Petunjuk Anda. Teruskan tulisan tentang tawuran pelajar di bawah ini, mulai setelah kalimat terakhir yang ada.

Kutipan Dokumen.

______________________________

Mengenai Saya

Sabtu, 19 Desember 2009

Analisis Tawuran Pelajar di Indonesia

I. PENDAHULUAN

Tawuran antar pelajar merupakan fenomena sosial yang sudah dianggap lumrah oleh masyarakat di Indonesia. Bahkan ada sebuah pendapat yang menganggap bahwa tawuran merupakan salah satu kegiatan rutin dari pelajar yang menginjak usia remaja. Tawuran antar pelajar sering terjadi di kota-kota besar yang seharusnya memiliki masyarakat dengan peradaban yang lebih maju.

Para pelajar remaja yang sering melakukan aksi tawuran tersebut lebih senang melakukan perkelahian di luar sekolah daripada masuk kelas pada kegiatan belajar mengajar. Tawuran tersebut telah menjadi kegiatan yang turun temurun pada sekolah tersebut. Sehingga tidak heran apabila ada yang berpendapat bahw tawuran sudah membudaya atau sudah menjadi tradisi pada sekolah tertentu.

______________________________

Informasi yang Ditampilkan.
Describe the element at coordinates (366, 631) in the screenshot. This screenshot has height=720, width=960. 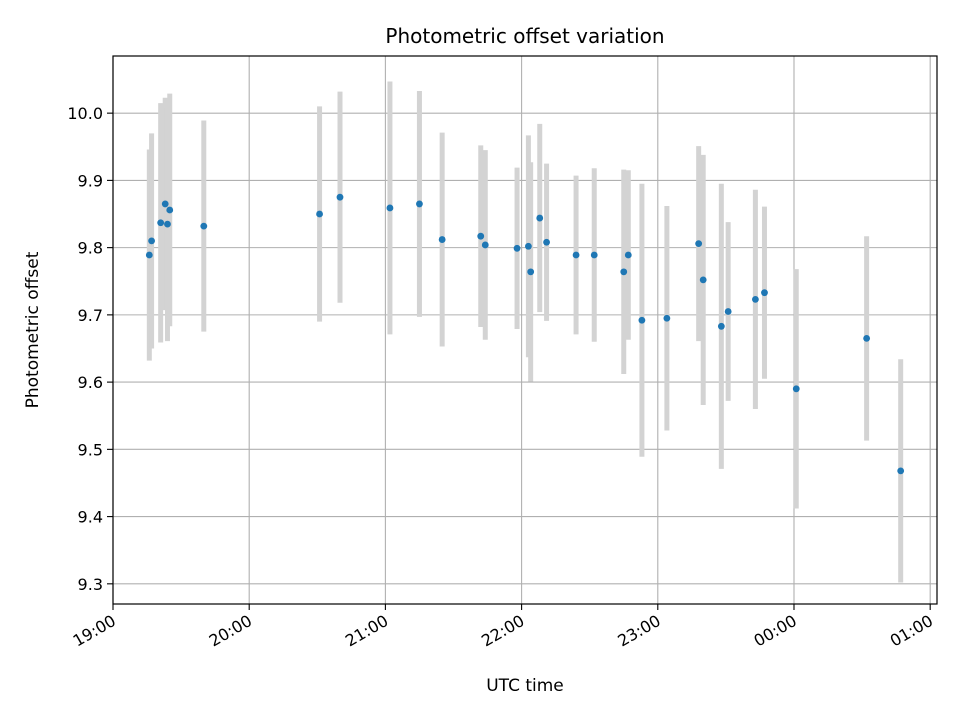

______________________________

Contoh Pengerjaan.
Kerugian yang disebabkan oleh tawuran tidak hanya menimpa korban dari tawuran saja, tetapi juga mengakibatkan kerusakan di tempat mereka melakukan aksi tersebut. Tentunya kebanyakan dari para pelaku tawuran tidak mau bertanggung jawab atas kerusakan yang mereka timbulkan. Biasanya mereka hanya lari setelah puas melakukan tawuran. Akibatnya masyarakat menjadi resah terhadap kegiatan pelajar remaja.

Keresahan tersebut sendiri merupakan kerugian dari tawuran yang bersifat psikis. Keresahan ini akan menimbulkan rasa tidak percaya terhadap generasi muda yang seharusnya menjadi agen perubahan bangsa. Dari segi politik, hal tersebut dimanfaatkan oleh para pemegang otoritas untuk melanggengkan status quo-nya. Mereka memanfaatkannya dengan cara membangun opini publik bahwa para pemuda di Indonesia masih balum mampu menduduki otoritas kekuasaan politis di Indonesia.

“Tawuran sudah jadi tradisi dari dulu”. Ungkap Adi alias cacing yang merupakan alumni dari SMA Negeri 4 Yogyakarta. Dari peryataan tersebut semakin menguatkan bahwa tawuran antar pelajar telah menjadi kegiatan yang sifatnya kultural pada tiap sekolah, terutama sekolah menengah. Kondisi tersebut memancing pertanyaan terutama dari sudut pandang sosiologis.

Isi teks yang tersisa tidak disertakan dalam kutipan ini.